### Provided records
=== Begin Enclosure ===
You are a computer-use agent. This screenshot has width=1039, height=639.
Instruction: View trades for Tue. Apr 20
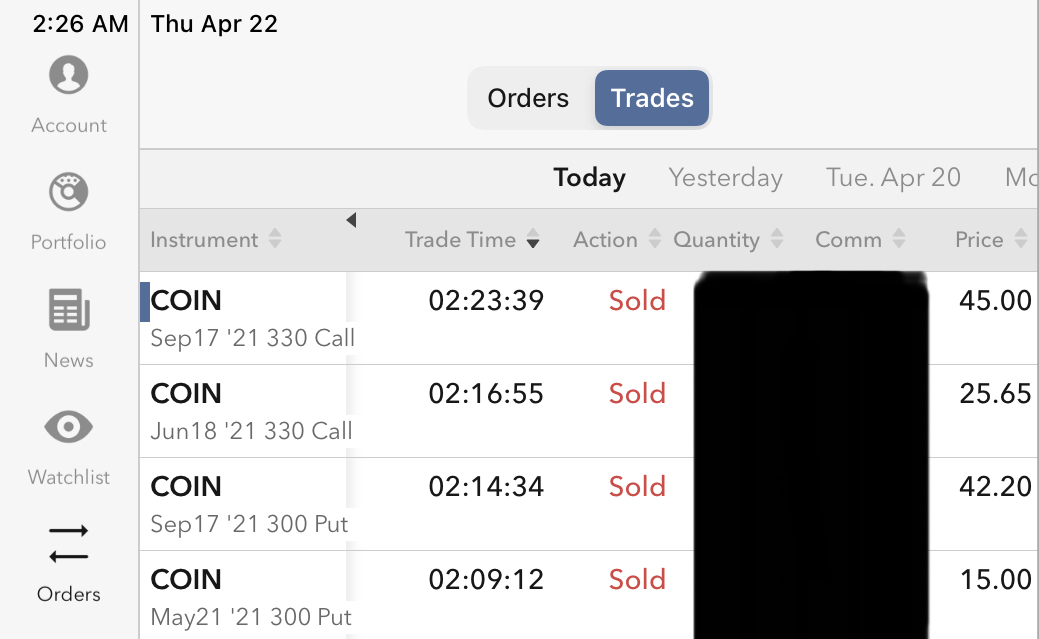893,178
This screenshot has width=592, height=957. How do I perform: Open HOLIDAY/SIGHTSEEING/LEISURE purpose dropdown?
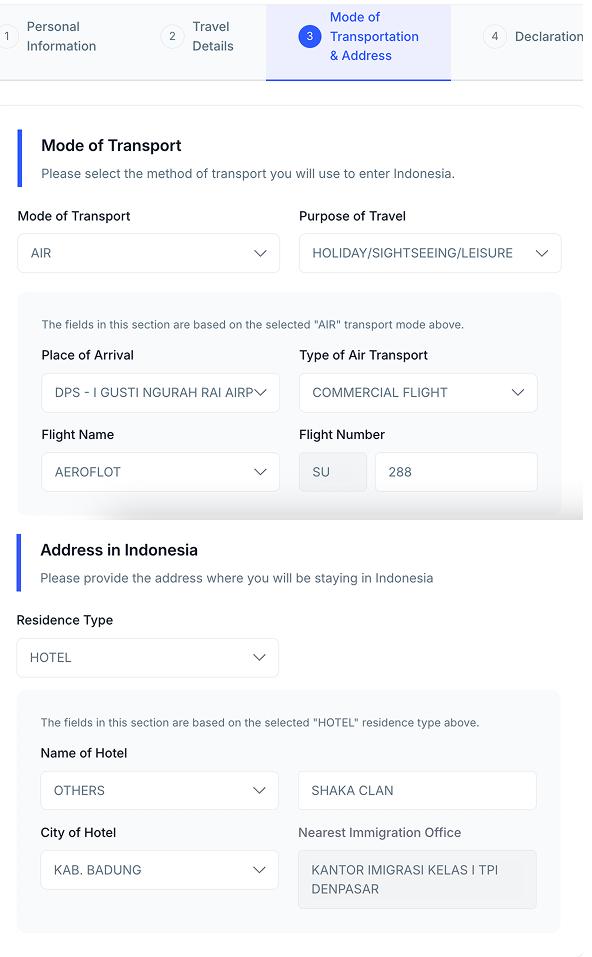pyautogui.click(x=430, y=253)
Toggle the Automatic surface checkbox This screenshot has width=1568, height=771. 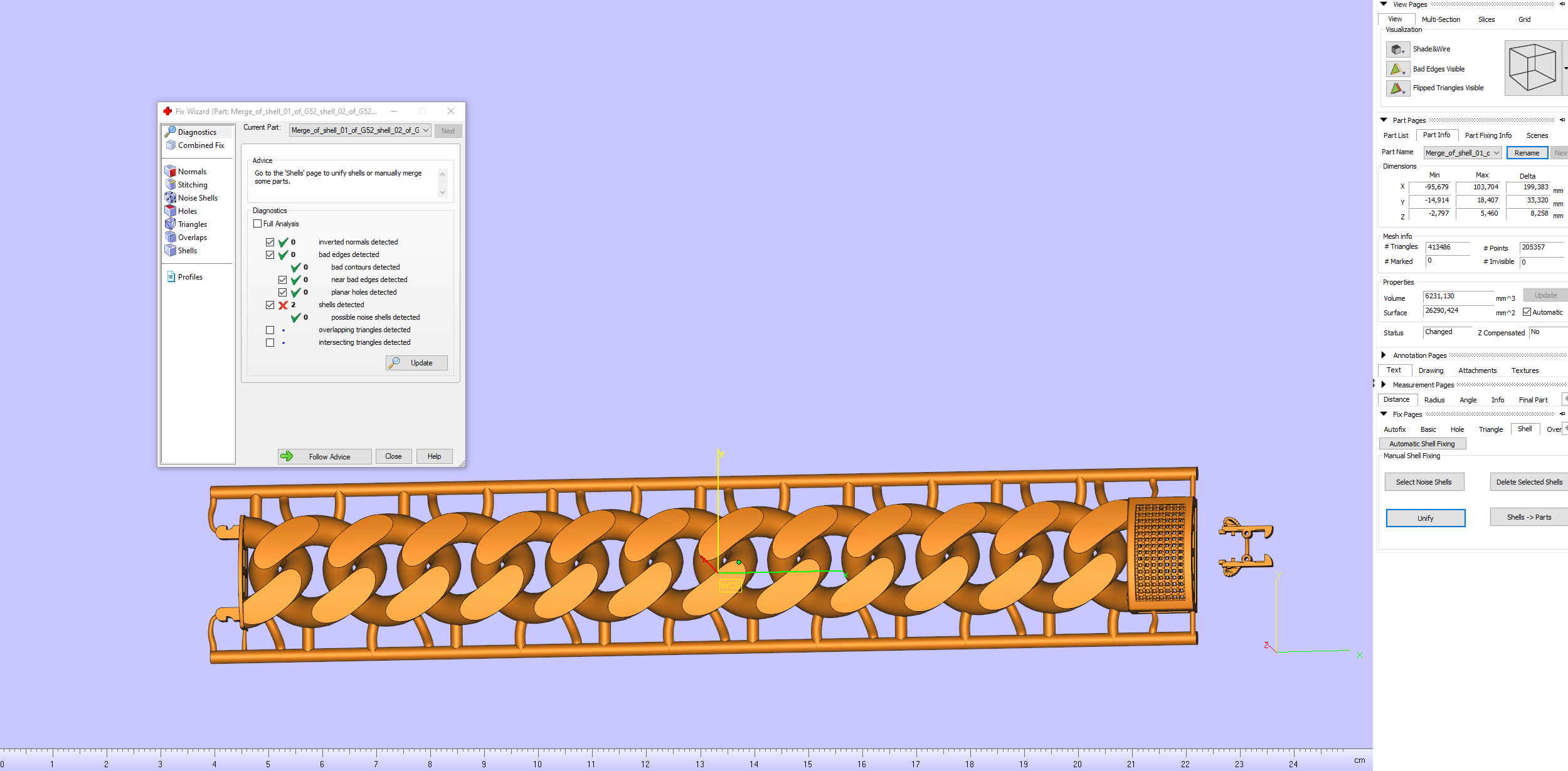(x=1527, y=312)
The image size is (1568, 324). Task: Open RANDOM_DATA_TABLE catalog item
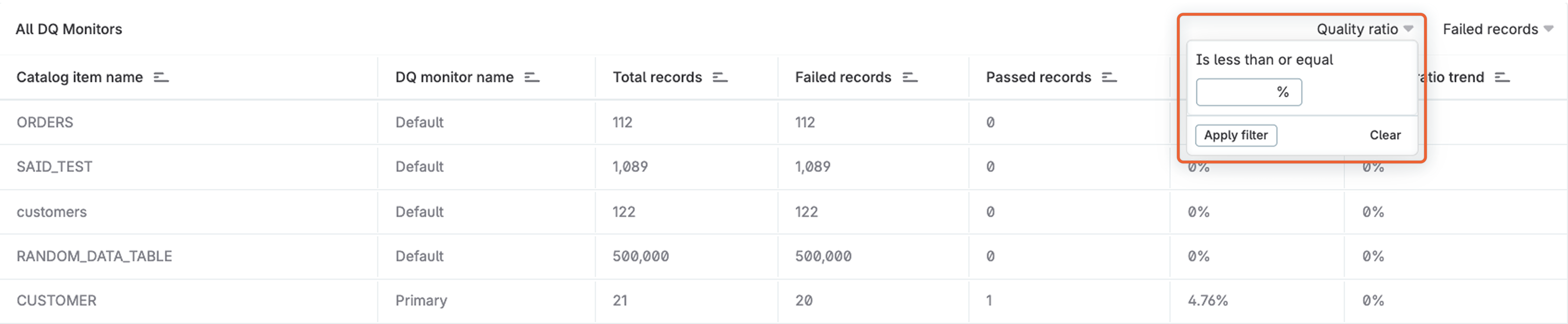(x=94, y=256)
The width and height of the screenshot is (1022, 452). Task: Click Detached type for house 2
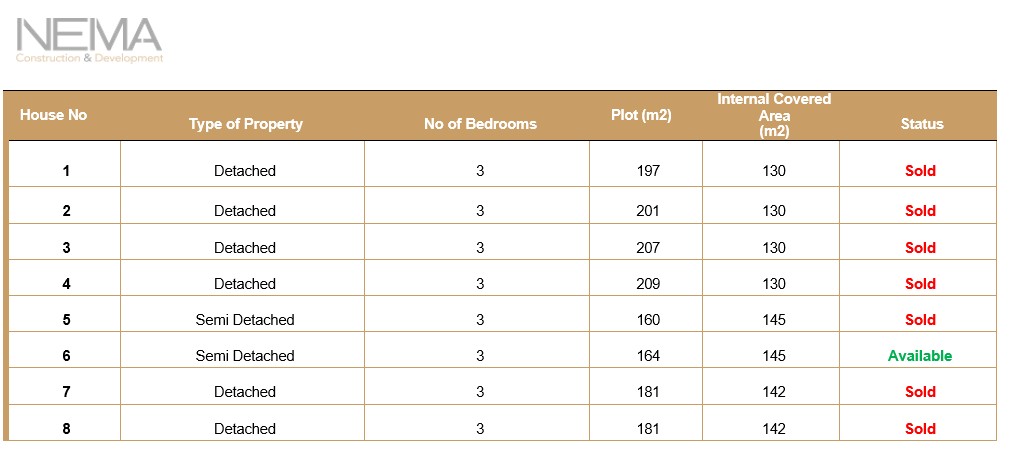coord(245,211)
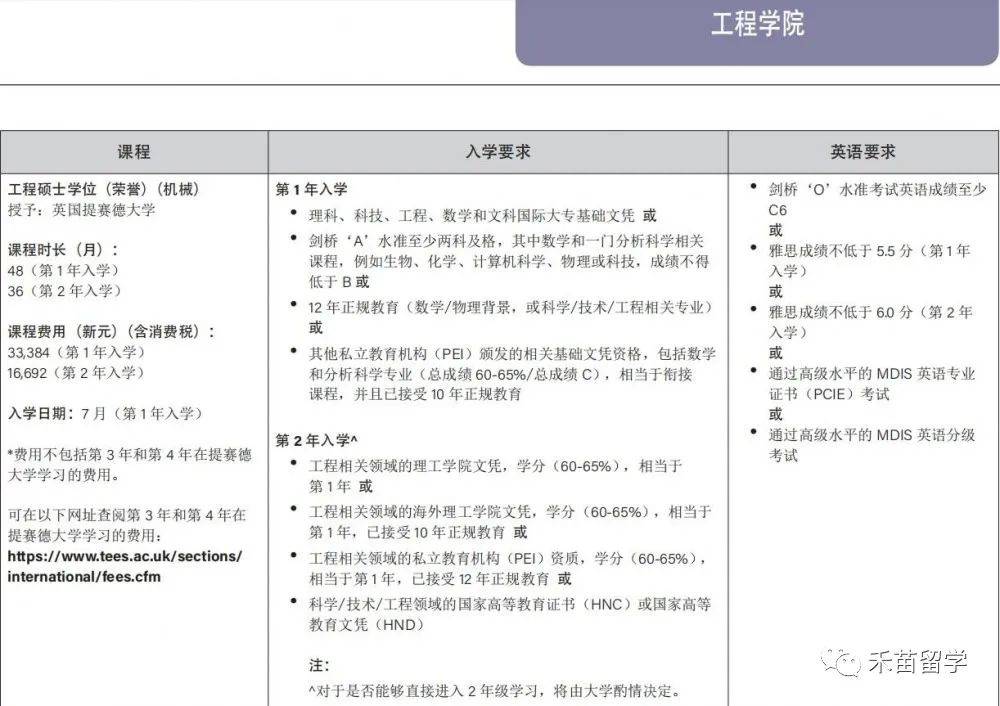The height and width of the screenshot is (706, 1000).
Task: Select the 英语要求 column header
Action: tap(862, 152)
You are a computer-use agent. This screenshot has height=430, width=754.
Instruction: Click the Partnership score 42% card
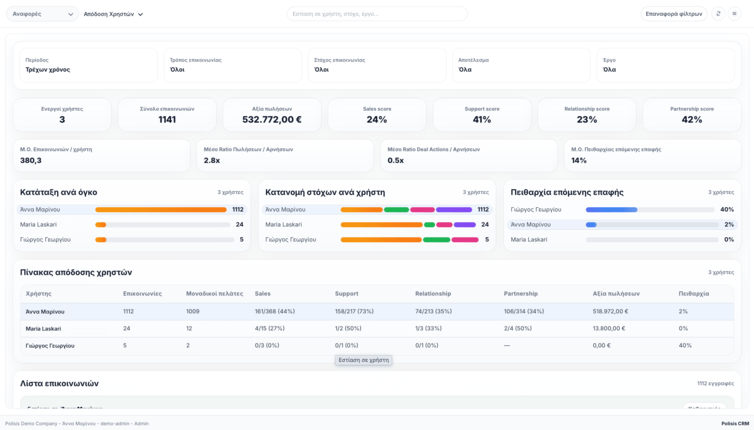tap(692, 115)
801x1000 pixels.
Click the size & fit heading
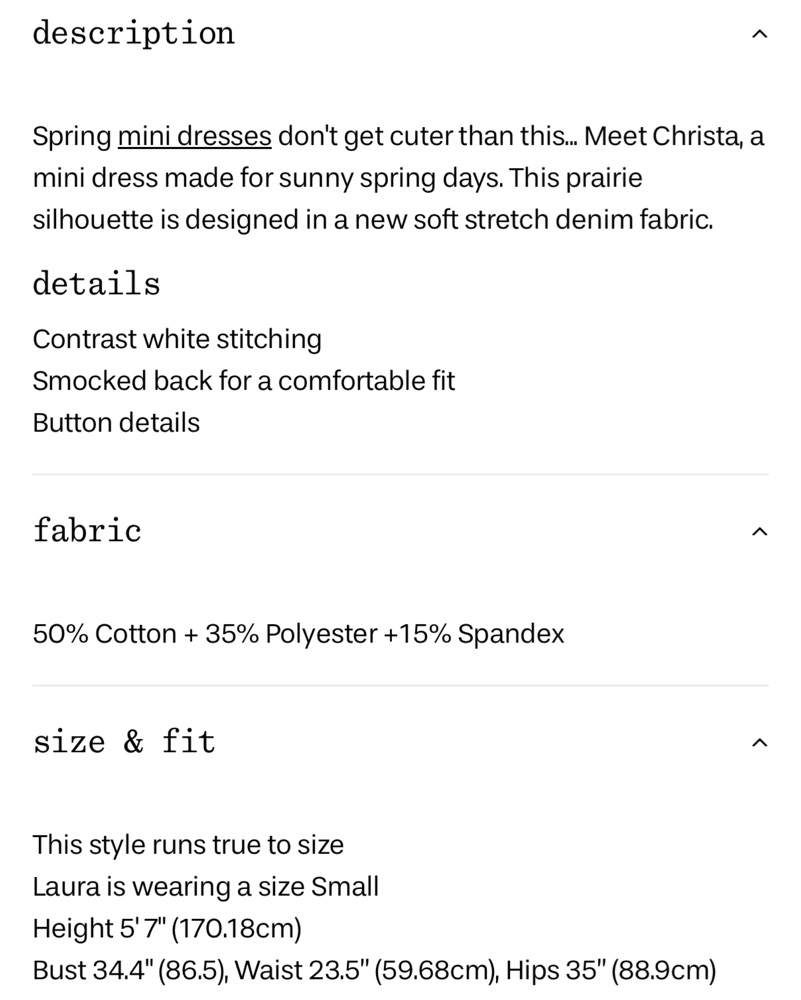pos(124,742)
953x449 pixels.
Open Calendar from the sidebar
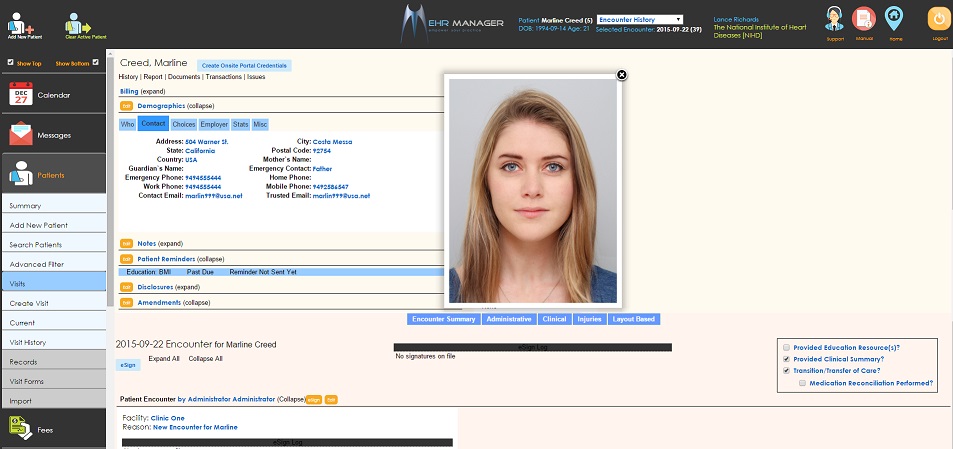(53, 95)
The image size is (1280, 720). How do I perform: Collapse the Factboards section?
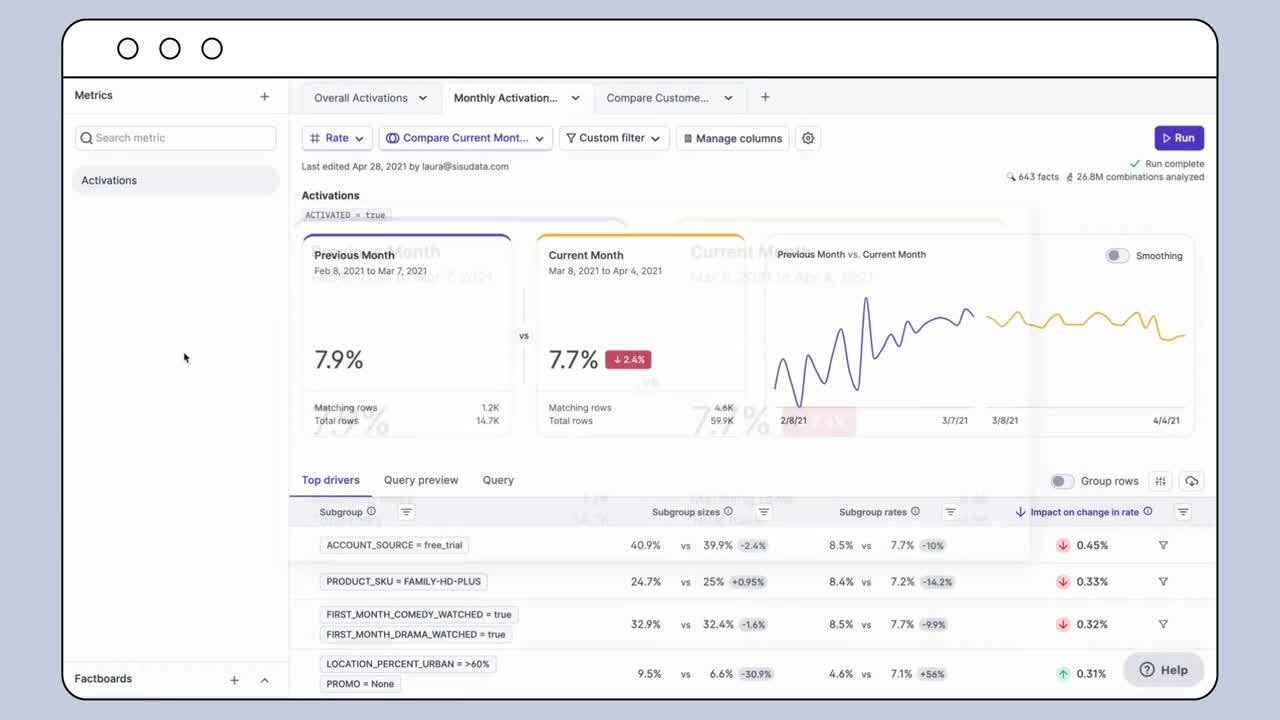pos(265,680)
=== End Enclosure ===
### How to complete this task
Find the line with "has height=430, width=754.". Reproduce it and every line after it through the last line above exactly, leaving out the pictures.

### The answer
You are a computer-use agent. This screenshot has height=430, width=754.
Instruction: Click the Partnership score 42% card
tap(692, 115)
801x1000 pixels.
Click the size & fit heading
pos(124,742)
953x449 pixels.
Open Calendar from the sidebar
(53, 95)
The image size is (1280, 720). How do I perform: Collapse the Factboards section?
pos(265,680)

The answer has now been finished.